Actually octopus has advanced eyes structure than human. Their photoreceptor cells are in front of the retina, unlike human.
This avoid the presence of the blind spot, where human eyes' photoreceptor cells need to provide the space in blind spot for optic nerves to go through.
Prof Ren mentioned in class that the focal length is roughly 17mm in the human eye -- but there must be differences in everyone's eyes. I wonder if some people are born with eyes that are sort of more "sharp" to colors and perception than others. One way I thought about it is that some people are born with eyes that are "less sharp" (e.g. think colorblindness) - in that sense, I guess the answer to my question is yes? Would love to see how others think about this problem.
To chenwnicole: I found this information regarding sex-related differences in color vision:
"Factors that might influence color vision [include] variation in macular pigment density, lens pigment density, the position of the cone spectral sensitivity (i.e., cone polymorphism), cone-pigment density, as well as rod intrusion."
If the focal length is roughly 17mm in the human eye (as a prev comment states Ren stated in class), why is it commonly said that a 50mm focal length camera is the most similar to what the human eye sees?
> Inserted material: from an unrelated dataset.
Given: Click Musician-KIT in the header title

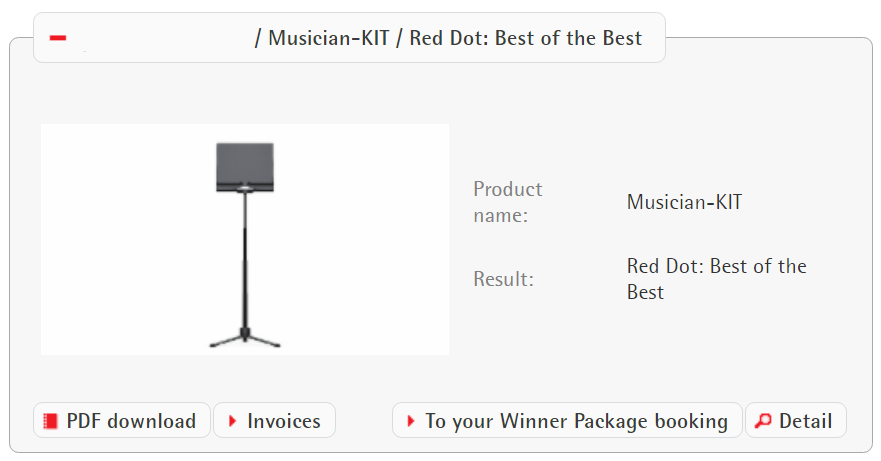Looking at the screenshot, I should [328, 39].
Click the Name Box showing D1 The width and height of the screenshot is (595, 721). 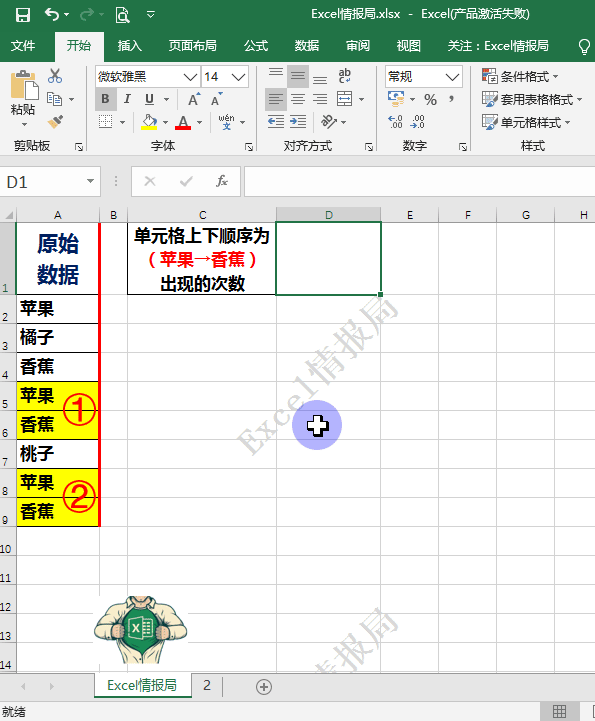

It's mentioned in lecture that "most of the refractive work is handled by the cornea," so it acts like an outermost "camera lens" of sorts that helps focus light coming into the eye. Additionally, the cornea is also helps to filter out some of the most damaging UV rays in sunlight, helping to protect the eye from UV radiation. More information: https://www.masseyeandear.org/for-patients/patient-guide/patient-education/diseases-and-conditions/cornea/function
it is hard to imagine that in reality, we are all receiving different colors. Due to different physical features, different screens we have and etc
In response to the 50mm focal length camera question, the answer is related to the fact that the focal length of the eye doesn't determine its angle of view. In reality, the eye's cone of visual attention is about 55 degrees wide, which corresponds to a 43mm lens on a 35mm full frame camera. More information can be found at this link. Long story short, the eye is not quite the same as a camera.